Each follows the same parameter-flow pattern.

What to evaluate

Three concrete checks:

  1. Show the platform a Cipher.getInstance("AES") call. Is the ECB-by-default behaviour flagged?
  2. Show the platform a hardcoded HMAC key. Is the hardcoding flagged with the specific parameter named?
  3. Show the platform an encrypt-decrypt pair where the modes don't match. Is the mismatch identified across the two functions?
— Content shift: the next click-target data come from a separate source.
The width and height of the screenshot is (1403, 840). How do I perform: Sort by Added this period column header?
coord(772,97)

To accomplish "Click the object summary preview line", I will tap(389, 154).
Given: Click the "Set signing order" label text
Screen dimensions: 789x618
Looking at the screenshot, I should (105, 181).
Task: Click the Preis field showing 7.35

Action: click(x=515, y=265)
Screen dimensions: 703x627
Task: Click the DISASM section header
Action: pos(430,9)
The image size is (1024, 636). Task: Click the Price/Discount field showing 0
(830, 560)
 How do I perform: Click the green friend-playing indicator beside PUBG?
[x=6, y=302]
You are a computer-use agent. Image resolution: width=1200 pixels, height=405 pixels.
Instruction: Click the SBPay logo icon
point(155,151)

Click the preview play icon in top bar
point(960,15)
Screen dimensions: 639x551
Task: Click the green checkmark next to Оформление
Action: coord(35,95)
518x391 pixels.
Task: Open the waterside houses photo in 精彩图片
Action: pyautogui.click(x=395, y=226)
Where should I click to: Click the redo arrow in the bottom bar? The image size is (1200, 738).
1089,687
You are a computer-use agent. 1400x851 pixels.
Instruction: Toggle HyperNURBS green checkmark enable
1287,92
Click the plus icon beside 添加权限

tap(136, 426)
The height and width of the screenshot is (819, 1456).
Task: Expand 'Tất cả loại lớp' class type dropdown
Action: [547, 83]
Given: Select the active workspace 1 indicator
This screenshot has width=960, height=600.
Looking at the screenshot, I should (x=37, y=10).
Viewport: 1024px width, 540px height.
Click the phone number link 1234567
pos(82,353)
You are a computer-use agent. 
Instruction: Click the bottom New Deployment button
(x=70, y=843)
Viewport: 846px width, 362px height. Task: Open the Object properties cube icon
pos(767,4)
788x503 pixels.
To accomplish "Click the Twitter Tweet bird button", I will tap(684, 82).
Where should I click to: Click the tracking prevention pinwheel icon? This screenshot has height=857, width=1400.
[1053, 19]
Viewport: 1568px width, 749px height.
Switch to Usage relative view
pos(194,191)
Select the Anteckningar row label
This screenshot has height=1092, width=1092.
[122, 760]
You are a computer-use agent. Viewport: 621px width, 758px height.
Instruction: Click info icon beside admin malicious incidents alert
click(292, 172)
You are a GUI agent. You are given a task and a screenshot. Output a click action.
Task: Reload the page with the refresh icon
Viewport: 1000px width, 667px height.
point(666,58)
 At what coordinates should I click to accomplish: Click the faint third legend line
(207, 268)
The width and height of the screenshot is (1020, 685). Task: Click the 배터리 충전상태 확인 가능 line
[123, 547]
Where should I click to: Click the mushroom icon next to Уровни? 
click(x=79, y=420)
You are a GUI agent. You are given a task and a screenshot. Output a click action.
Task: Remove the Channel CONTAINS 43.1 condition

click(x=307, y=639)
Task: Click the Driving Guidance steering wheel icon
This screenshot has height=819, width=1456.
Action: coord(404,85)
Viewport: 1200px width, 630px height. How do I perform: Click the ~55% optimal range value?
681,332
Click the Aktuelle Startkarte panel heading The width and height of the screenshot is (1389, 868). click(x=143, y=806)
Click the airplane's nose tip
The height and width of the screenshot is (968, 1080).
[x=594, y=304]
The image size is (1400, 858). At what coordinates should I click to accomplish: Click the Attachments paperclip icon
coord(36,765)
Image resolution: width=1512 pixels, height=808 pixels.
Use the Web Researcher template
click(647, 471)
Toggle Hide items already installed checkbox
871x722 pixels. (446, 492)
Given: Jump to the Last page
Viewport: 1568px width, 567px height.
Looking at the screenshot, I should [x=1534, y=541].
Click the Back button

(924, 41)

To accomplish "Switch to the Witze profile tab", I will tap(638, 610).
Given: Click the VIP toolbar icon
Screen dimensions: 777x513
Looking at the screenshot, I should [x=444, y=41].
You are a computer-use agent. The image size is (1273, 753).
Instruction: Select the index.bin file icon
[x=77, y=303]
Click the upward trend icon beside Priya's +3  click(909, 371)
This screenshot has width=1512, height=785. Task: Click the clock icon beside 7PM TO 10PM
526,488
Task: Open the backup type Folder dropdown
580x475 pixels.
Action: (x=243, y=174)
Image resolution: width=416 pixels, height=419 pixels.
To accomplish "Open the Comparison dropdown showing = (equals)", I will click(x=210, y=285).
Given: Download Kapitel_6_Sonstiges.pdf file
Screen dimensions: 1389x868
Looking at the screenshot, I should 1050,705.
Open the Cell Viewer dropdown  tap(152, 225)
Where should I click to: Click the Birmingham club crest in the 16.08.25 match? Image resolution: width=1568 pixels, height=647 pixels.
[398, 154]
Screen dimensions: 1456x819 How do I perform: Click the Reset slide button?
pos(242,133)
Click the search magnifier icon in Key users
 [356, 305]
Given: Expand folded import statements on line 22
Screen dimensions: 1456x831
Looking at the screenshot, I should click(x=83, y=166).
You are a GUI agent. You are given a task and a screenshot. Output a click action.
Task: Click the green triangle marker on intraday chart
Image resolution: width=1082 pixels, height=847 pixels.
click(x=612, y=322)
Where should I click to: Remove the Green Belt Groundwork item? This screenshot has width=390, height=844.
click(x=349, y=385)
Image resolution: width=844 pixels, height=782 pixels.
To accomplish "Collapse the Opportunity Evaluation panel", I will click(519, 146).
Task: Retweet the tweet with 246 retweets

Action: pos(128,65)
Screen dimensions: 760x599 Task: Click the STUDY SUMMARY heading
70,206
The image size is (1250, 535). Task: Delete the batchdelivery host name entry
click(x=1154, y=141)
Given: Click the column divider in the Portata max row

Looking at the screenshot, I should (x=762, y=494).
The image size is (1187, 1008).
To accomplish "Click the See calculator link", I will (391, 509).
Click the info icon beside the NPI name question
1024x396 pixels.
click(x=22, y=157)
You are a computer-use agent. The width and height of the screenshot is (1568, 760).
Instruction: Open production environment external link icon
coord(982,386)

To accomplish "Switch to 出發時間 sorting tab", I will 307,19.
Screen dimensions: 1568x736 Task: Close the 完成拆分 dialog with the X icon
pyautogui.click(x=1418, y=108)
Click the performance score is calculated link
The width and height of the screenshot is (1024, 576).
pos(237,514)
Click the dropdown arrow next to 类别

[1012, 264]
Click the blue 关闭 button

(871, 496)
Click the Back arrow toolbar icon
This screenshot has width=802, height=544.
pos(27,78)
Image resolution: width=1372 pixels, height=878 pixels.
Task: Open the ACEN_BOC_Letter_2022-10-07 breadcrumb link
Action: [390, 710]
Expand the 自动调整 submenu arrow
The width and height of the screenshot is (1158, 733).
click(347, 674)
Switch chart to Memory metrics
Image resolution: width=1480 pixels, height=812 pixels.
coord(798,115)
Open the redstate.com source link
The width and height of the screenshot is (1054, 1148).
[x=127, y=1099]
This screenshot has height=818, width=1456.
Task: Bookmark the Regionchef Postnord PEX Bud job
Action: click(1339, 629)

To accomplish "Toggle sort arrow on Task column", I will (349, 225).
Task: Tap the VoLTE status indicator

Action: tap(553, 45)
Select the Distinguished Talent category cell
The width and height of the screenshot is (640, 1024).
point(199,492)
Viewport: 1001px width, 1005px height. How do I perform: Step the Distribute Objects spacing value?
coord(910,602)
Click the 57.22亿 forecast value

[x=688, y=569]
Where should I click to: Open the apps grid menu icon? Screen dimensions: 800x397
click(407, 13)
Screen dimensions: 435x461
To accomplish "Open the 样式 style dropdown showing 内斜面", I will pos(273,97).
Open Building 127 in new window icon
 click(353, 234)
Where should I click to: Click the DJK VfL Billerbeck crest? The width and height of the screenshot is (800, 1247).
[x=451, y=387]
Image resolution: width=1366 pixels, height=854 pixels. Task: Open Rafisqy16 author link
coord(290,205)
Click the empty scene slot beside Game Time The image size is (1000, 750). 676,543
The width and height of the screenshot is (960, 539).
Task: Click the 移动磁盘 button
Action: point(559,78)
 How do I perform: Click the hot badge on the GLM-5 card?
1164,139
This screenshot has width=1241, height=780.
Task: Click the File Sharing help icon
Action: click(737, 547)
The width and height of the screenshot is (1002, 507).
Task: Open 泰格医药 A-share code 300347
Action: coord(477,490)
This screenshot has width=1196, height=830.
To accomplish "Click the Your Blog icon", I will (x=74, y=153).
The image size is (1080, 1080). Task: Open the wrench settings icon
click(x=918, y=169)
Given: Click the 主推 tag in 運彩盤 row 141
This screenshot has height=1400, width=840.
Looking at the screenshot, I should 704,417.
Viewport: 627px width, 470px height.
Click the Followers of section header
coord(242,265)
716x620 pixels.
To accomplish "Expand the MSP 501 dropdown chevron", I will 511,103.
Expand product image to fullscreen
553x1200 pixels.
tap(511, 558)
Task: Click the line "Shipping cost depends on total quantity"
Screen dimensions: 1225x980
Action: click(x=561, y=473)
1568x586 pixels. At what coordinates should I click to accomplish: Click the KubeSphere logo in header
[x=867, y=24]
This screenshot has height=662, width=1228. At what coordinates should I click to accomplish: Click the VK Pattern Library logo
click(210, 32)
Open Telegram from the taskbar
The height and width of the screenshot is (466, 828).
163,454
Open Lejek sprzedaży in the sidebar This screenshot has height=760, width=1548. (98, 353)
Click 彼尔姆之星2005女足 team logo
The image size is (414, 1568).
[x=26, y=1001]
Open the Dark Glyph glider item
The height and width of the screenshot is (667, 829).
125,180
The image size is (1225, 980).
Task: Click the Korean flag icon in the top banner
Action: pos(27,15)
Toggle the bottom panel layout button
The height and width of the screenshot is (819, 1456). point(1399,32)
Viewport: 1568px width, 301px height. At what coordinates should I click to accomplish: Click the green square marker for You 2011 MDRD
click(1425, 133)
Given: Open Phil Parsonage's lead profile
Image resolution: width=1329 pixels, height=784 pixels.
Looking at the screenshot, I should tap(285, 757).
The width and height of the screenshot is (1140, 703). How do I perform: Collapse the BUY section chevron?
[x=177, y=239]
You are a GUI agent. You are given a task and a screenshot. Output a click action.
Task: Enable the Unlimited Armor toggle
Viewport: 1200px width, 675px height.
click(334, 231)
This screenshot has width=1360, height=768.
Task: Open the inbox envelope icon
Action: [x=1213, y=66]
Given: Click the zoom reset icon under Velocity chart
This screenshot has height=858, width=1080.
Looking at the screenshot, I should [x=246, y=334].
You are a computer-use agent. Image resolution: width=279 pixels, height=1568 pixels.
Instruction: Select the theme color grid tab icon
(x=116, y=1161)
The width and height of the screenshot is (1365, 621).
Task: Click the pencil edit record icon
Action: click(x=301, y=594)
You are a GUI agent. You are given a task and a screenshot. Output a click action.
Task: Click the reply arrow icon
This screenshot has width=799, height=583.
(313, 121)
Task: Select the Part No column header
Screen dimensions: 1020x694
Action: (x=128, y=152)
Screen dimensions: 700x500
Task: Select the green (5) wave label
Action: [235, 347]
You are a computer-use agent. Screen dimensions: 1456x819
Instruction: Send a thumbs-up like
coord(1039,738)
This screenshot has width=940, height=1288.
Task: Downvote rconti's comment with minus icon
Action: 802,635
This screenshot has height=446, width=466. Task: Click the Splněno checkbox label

The answers separate platforms that understand cryptographic primitives from platforms that recognise cryptographic library names.

How Safeguard Helps

Safeguard's crypto-misuse detection is built around library-default tracking and parameter-flow analysis across major languages and crypto libraries. Findings include the specific misuse class, the parameter at fault, and a fix recommendation that respects the existing API surface. Griffin AI's reasoning step adds context about why the misuse matters — confidentiality vs integrity vs forward secrecy — so engineers triaging the finding understand the threat model. For organisations whose code has been touched by multiple generations of engineers using different conventions, this is one of the highest-leverage detection categories.